- Task prompt -
Pictures are not part of the answer. Return the lines from the one containing "The height and" through the end of the data, both included, exactly as they appear.

-------- Source material --------

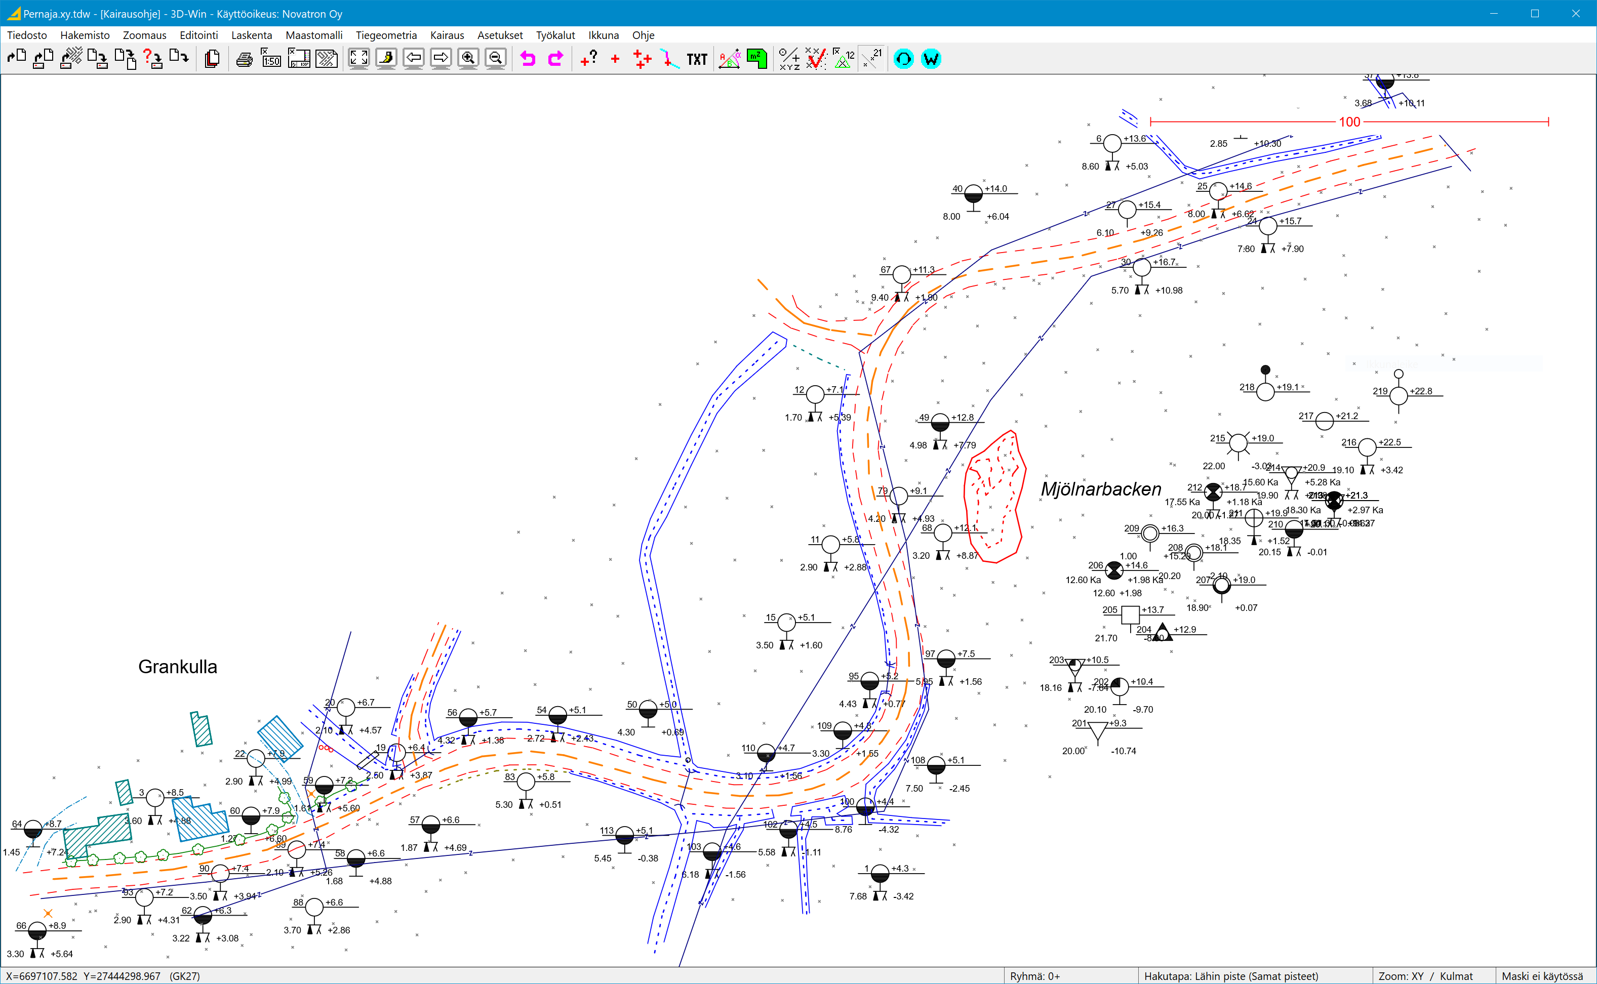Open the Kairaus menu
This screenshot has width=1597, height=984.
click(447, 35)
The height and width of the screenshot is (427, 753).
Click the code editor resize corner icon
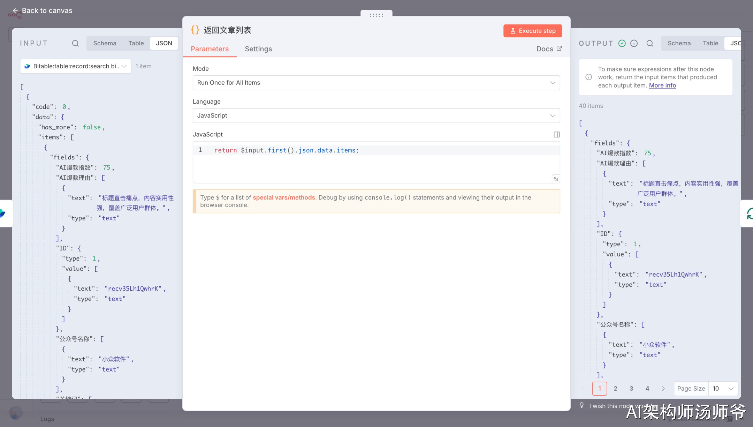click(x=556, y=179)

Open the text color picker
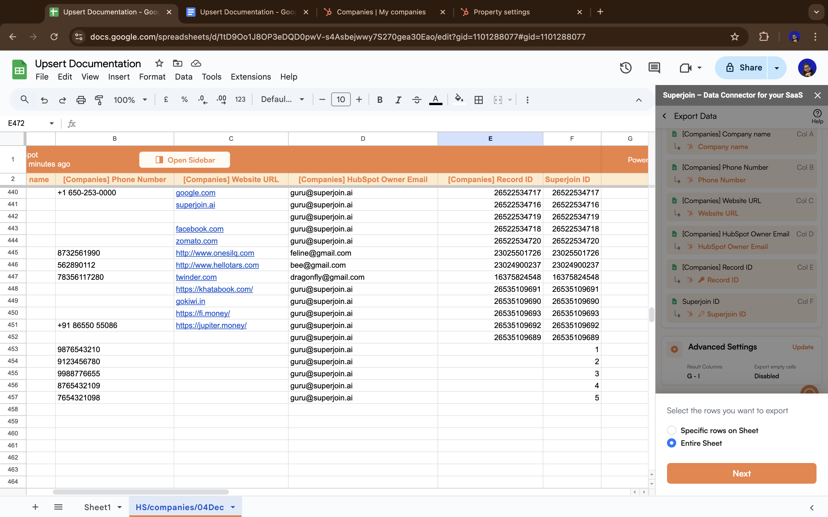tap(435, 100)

--------

- Answer to the problem -
The height and width of the screenshot is (427, 753).
Click the code editor resize corner icon
click(x=556, y=179)

Open the text color picker
tap(435, 100)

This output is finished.